Mimar Emre Arolat başta Hatay olmak üzere depremde yıkılan kadim kentlerin aceleyle yeniden kurulma çalışmalarına itiraz ediyor: “Kentleri salt fiziksel yapıyla tasarlayamazsınız. Sıra sıra binalar yaptım, gelin oturun demekle olmaz. Mutlaka bilim kurulları oluşturulmalı”
Antakya’yı katman katman anlayıp yeni kenti bu bağlamda kurmak gerekiyor. Çok keskin biçimde inandığım şey şu; kentler öyle kısa sürede ve sıfırdan, tek defada kurulamaz. Planlı kentlerde dahi organik bir gelişme periyodu vardır. Öyle olunca ortaya kaliteli kentler, yaşanacak mekanlar çıkar.
Şu anda belki daha ziyade popülist bir saikle ve seçim kaygısı gibi nedenlerle TOKİ’nin hızla devreye gireceği, bir ay içinde yeni binaların yapımına başlanacağı ve çok kısa sürede de tamamlanacağı gibi sözler veriliyor. Evet barınma çok acil ve önemli ihtiyaç, bunu hepimiz biliyoruz.
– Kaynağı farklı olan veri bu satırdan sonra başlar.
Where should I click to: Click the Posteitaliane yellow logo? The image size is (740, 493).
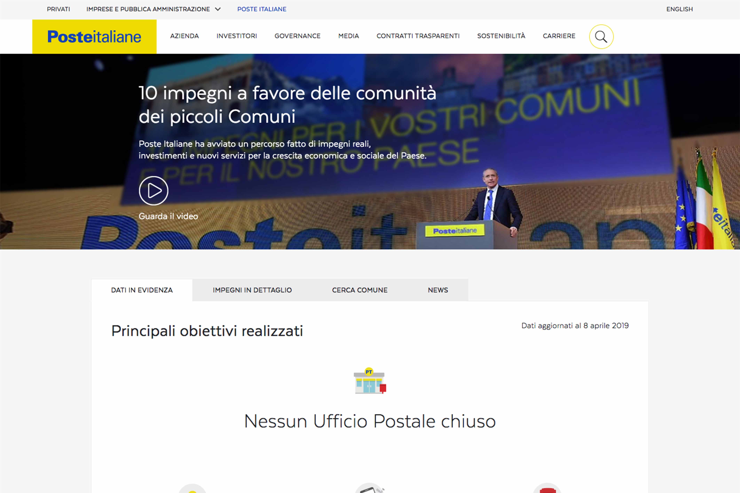(94, 36)
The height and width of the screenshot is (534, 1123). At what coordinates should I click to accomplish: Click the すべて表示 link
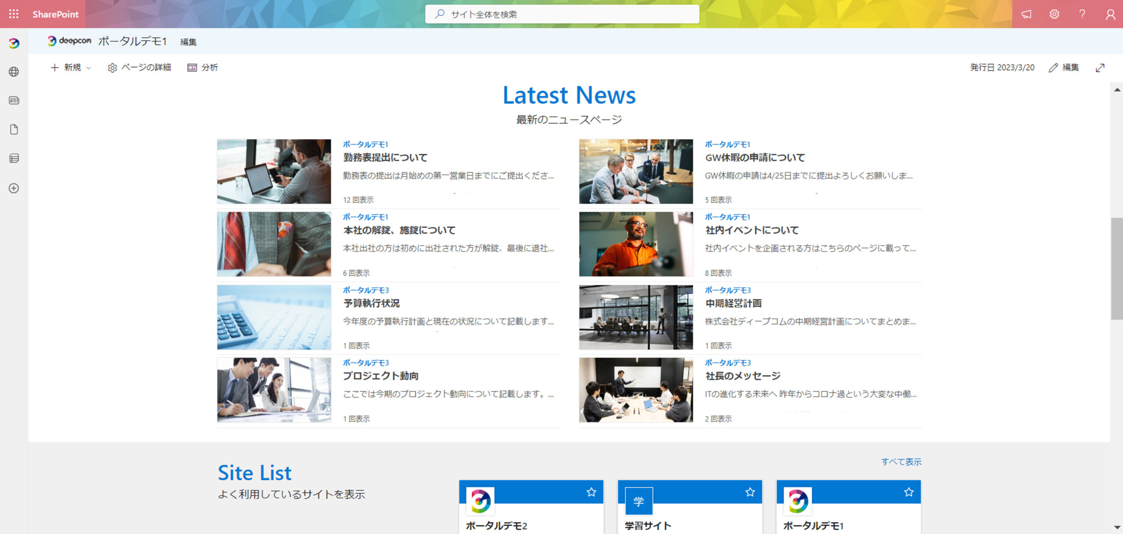pyautogui.click(x=901, y=461)
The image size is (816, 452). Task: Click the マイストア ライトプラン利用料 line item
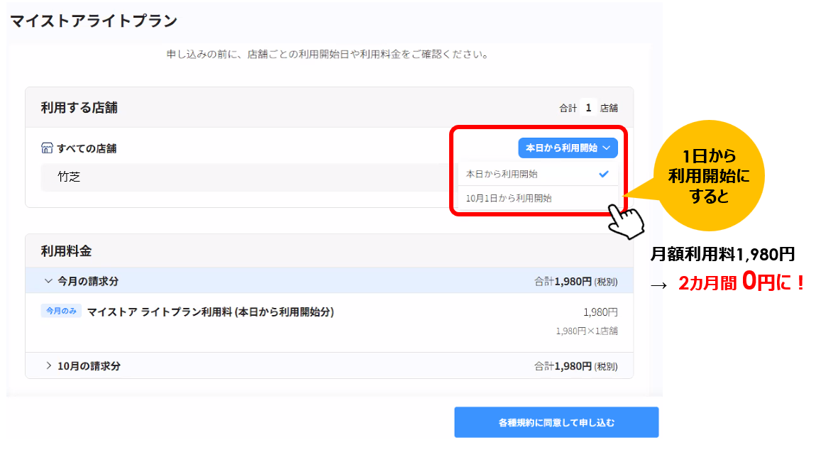210,312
TOKİ bir taraftan bakıldığında inanılmaz büyük bir güç, hatta bazı gerçeklikleri göz önüne almazsanız şahane bir iş yaptığı da iddia edilebilir. Neticede sadece normal zamanlarda değil, afet zamanında da konut ihtiyacını karşılamak üzere kurularak organize olmuş bir kurum. Taşıyıcı olarak çok övündükleri bir tünel kalıp sistemleri var, neyi nasıl yapacaklarını, artık tıpkı bir patates baskı gibi olduğu için yapıları nasıl yerleştireceklerini biliyorlar, ya da bildiklerini düşünüyorlar. Belki bazı müdahalelerle gerçekten de bazı şeyler iyileştirilebilir. Bunların hepsi tamam. Bunlar avantaj, ancak kent böyle bir şey değil. Kent aslında çok katmanlı bir organizma ve dolayısıyla tüm unsurlarının hesaba katılması, projeksiyonun buna göre yapılması gerekiyor. Bu çerçevede geçici barınma olanaklarının daha kaliteli üretilmesi çok önemli. Böylelikle kalıcı yerlerin nitelikli bir şekilde tasarımı için makul süreler kullanılabilir. Yani aslında “ben sıra sıra binalar yaptım, hadi gelin oturun” denilecek bir durum yok ortada.
Görüntülere bakınca tarihi yerler de yıkıldı. Dünyanın ilk ışıklandırılan caddesi vardı Antakya’da.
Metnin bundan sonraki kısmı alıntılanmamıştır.